I would argue that this depends on the database that you are using, since Google for example seem to have come up with a solution for searching every single word on the entire internet. But it is in any case not something that JavaScript, being a notoriously single-threaded programming language, is optimized any better for. I am sure that you would also not choose to perform a search of this scale in Java via Hybernate mappings, even though that would perform comparatively much better.

I am not clear on the idea about loading more data into the Table without updating the Pager. Since you are in control of the Pager (in a "serverside" Table), you can just choose to not show it at all, if that helps? If your goal is still to have the Table manage everything on the clientside, perhaps you can try as a workaround to load the data incrementally, say 50.000 rows at a time. You would then

table.rows().push(row1, row2, row3 ...);
setTimeout(() => table.rows().push(row50001, row50002, row50003 ...));
setTimeout(() => table.rows().push(row100001, row100002, row100003 ...));

... instead of table.rows(everything) all at once. If that helps, then we can attempt to make the Table perform this stunt automatically, although it will not fix the much bigger problem of searching and sorting in a datastructure that as way to big for any browser to handle, but at least it might then render without crashing.
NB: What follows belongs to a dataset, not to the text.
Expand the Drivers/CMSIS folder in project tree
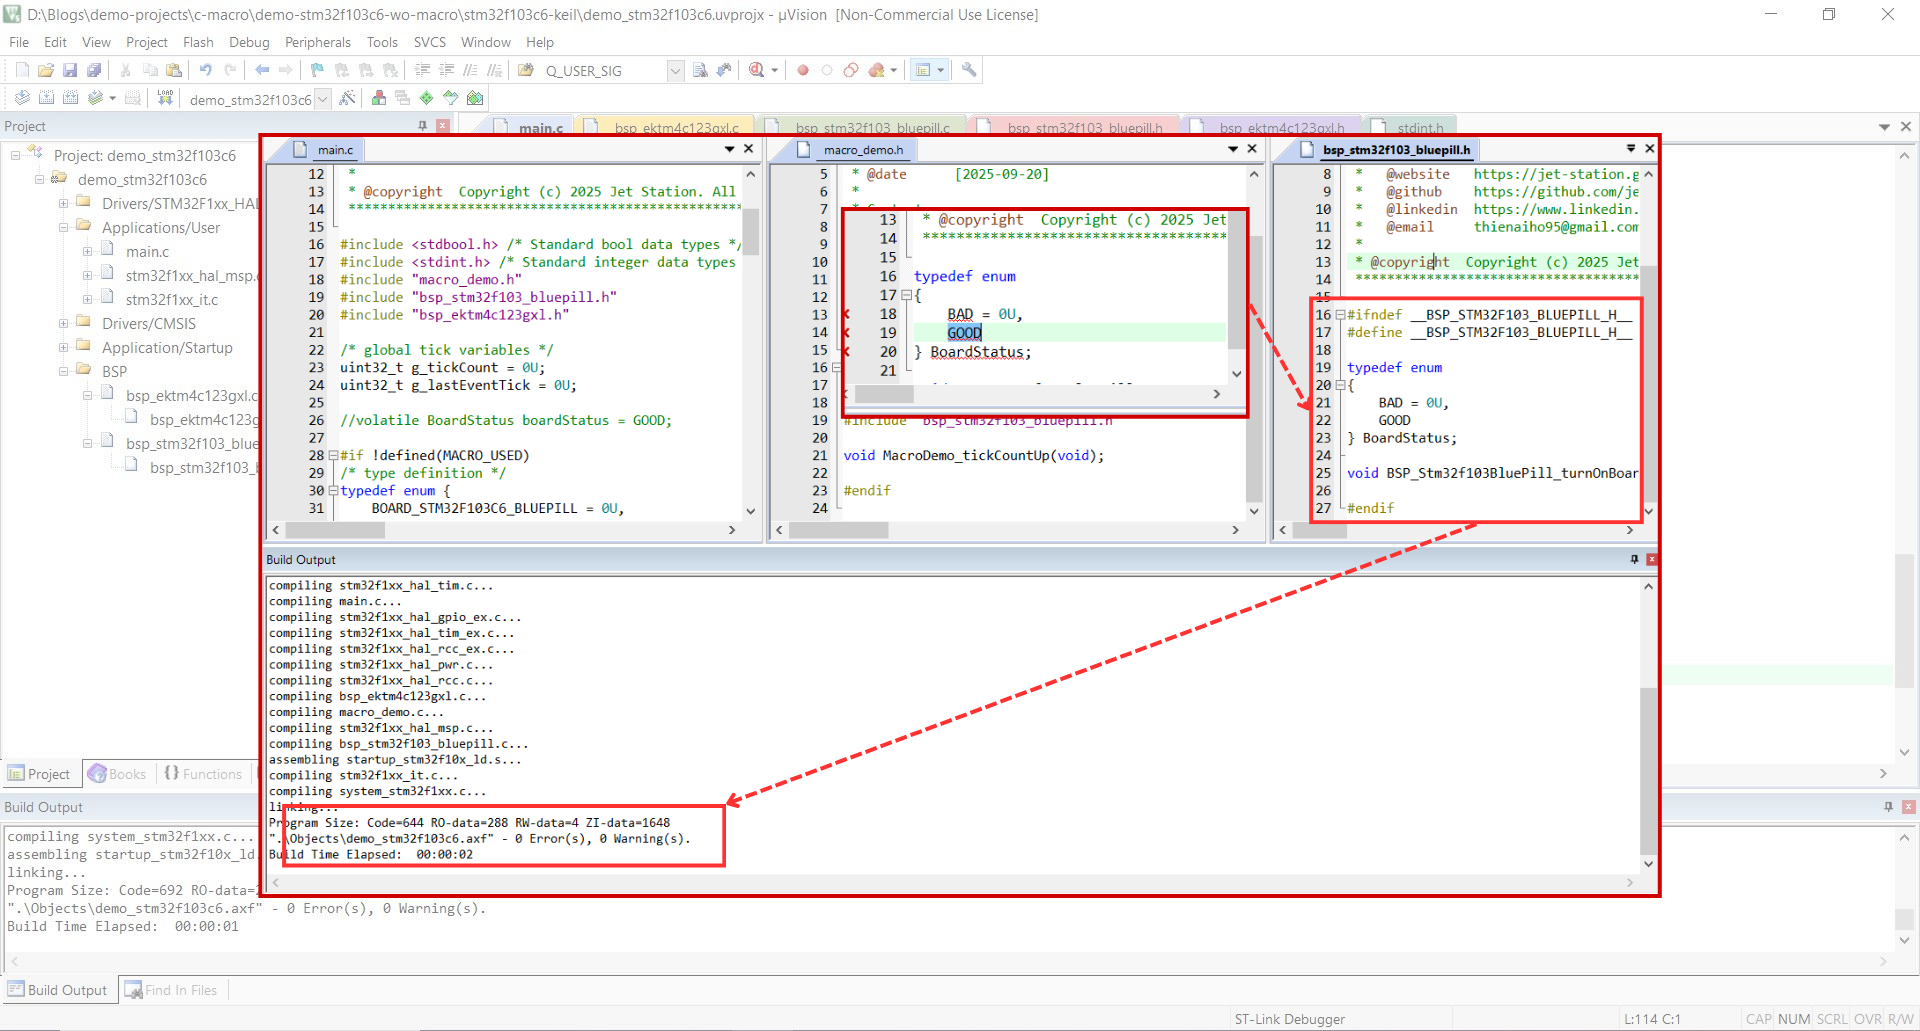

wiredearp commented 7 years ago

Event if JavaScript was faster than Elasticsearch when it comes to searching for stuff, it would probably still not be the recommended route to follow, since the browser becomes so stressed out while searching and sorting that it cannot even animate some kind of animated .gif. The user experience would become terrible and there is a good chance that the user will simply close the tab or the entire browser (which on all operating systems will not even happen before the browser is done crunching unless you force exit the process somehow). That's why I suggest that we should deep freeze this enhancement project until we are sure that all out browsers support Web Workers (and is basically not Internet Explorer in any version including 11).